■ PROBLEM TO WORK ON
Once you reach the line with "Open the CDA GENERIC BALTIC dropdown", transcribe it and every line after it to the end of the records, exactly, but not the pictures.
──────────────────────────────
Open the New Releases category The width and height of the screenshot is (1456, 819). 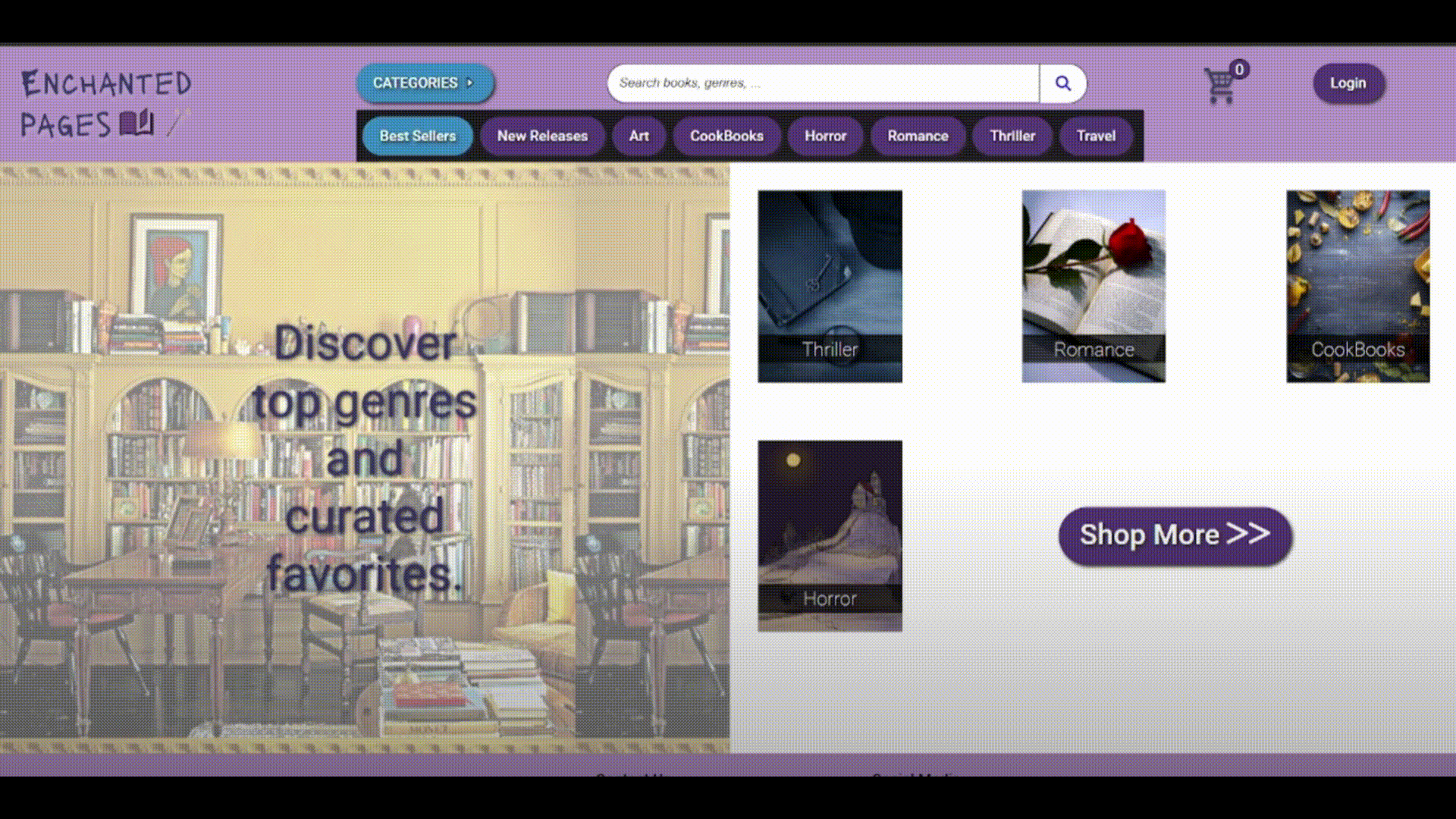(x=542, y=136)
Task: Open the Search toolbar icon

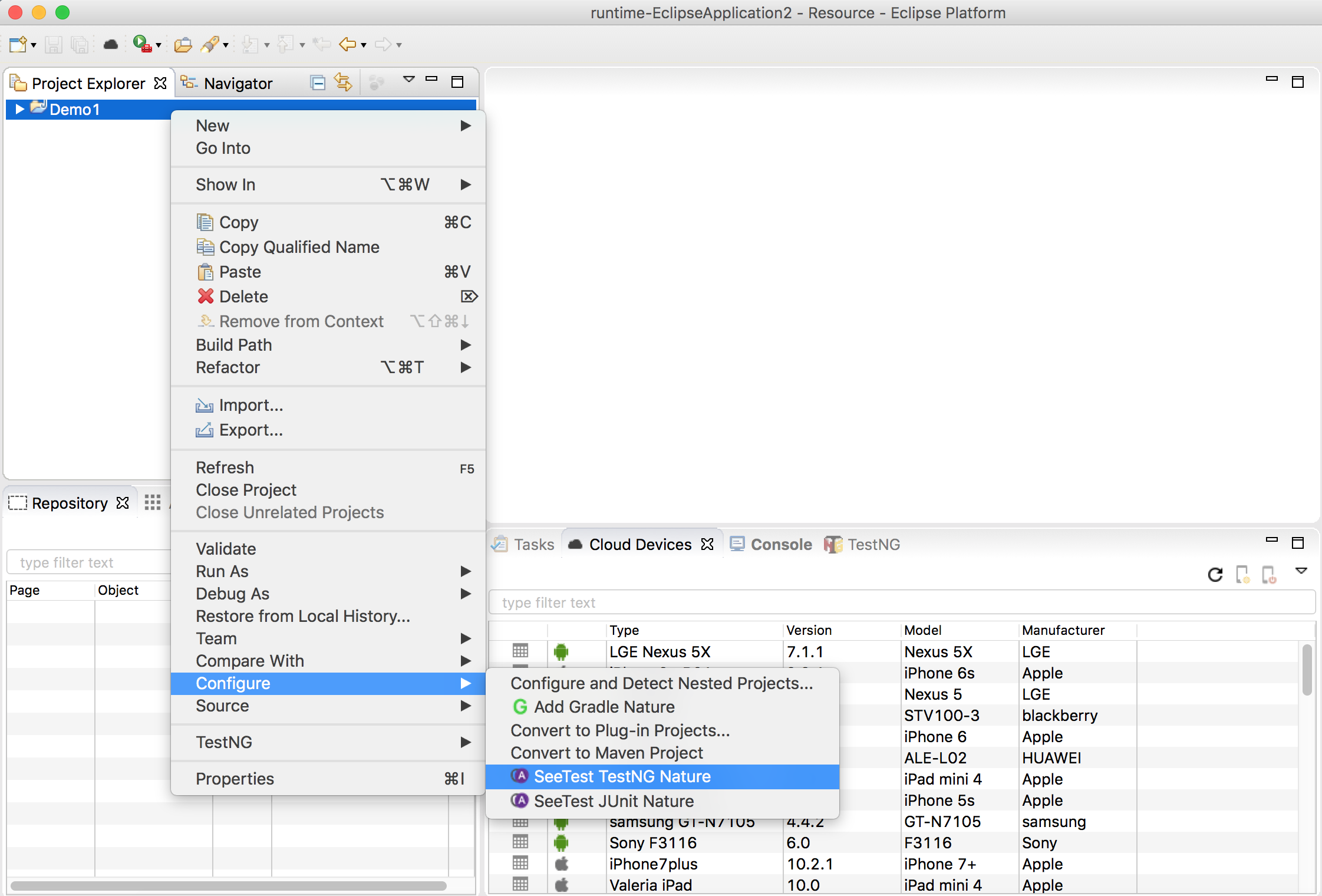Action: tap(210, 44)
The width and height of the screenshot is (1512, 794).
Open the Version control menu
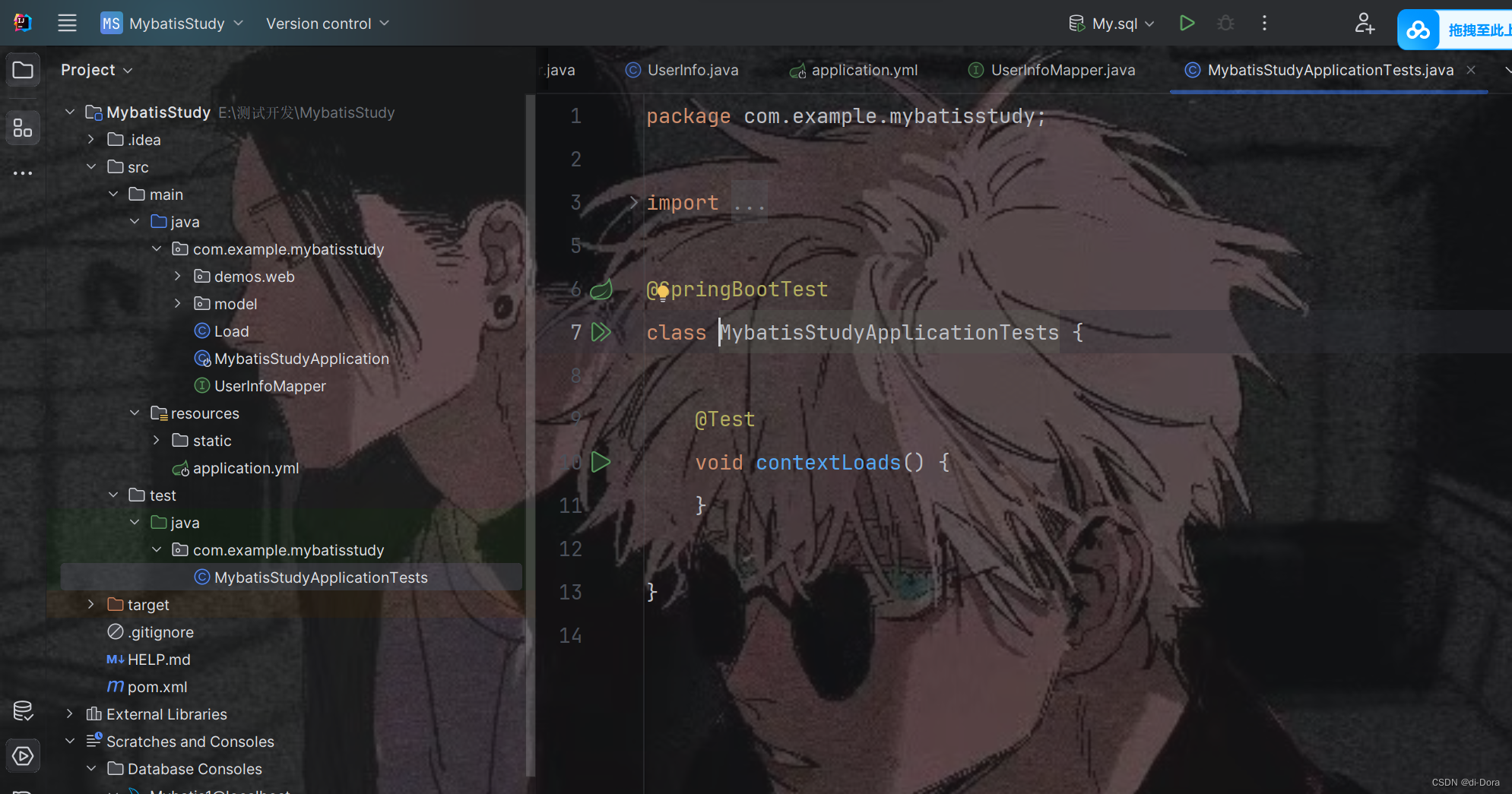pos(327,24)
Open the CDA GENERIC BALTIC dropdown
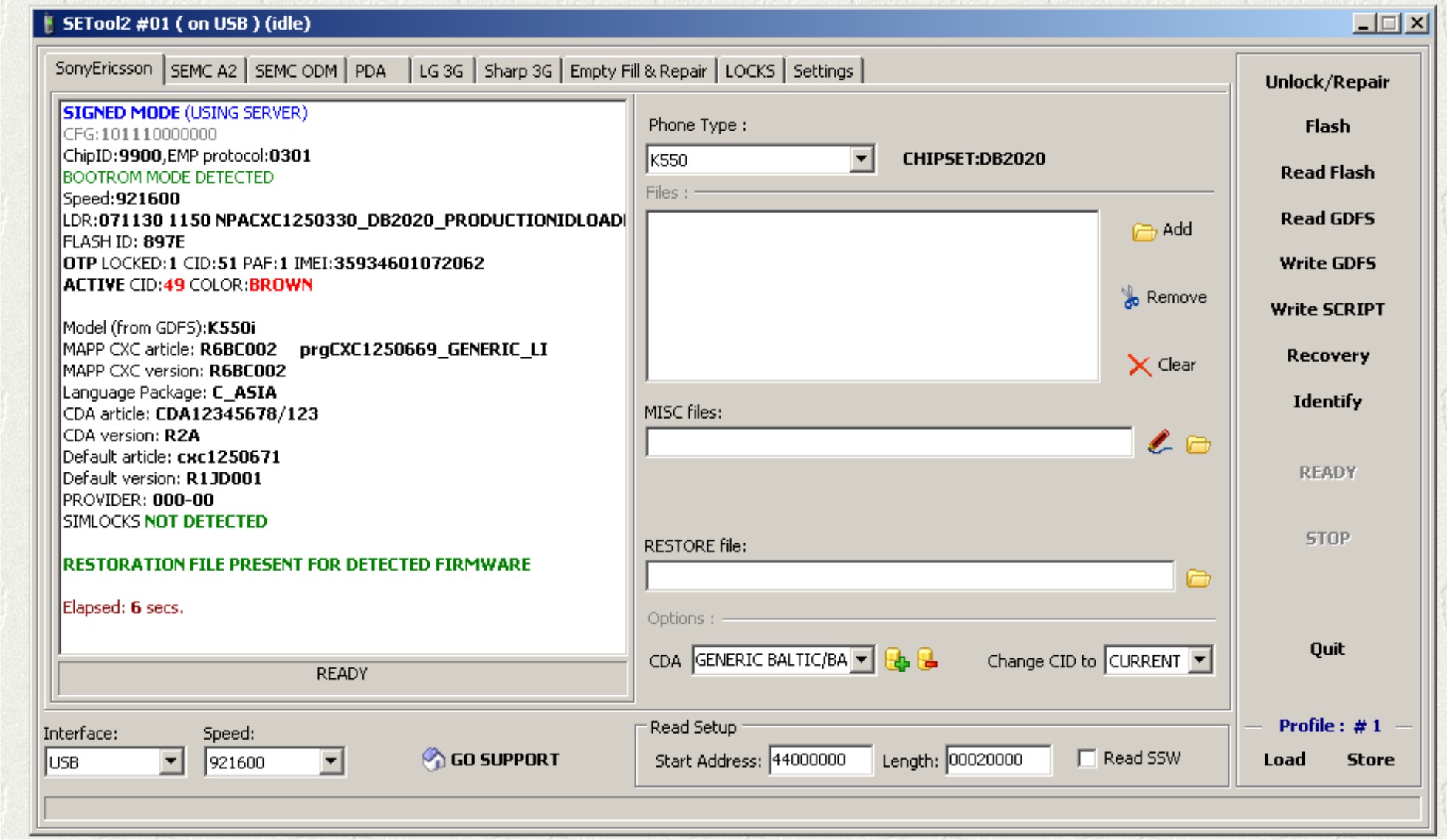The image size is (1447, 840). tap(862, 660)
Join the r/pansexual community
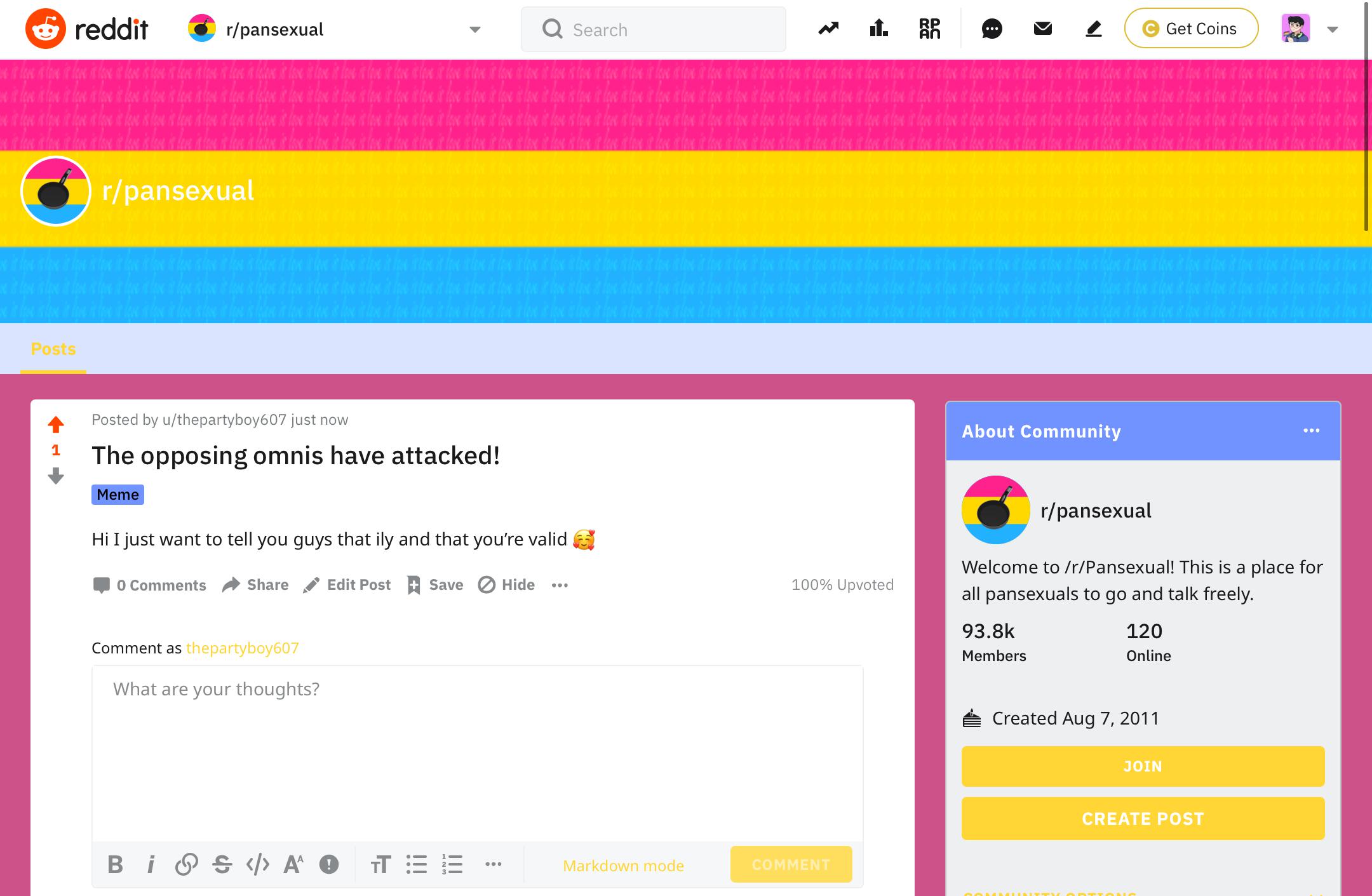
──────────────────────────────
■ WRITTEN SOLUTION
Open the CDA GENERIC BALTIC dropdown
The image size is (1447, 840). tap(862, 660)
Join the r/pansexual community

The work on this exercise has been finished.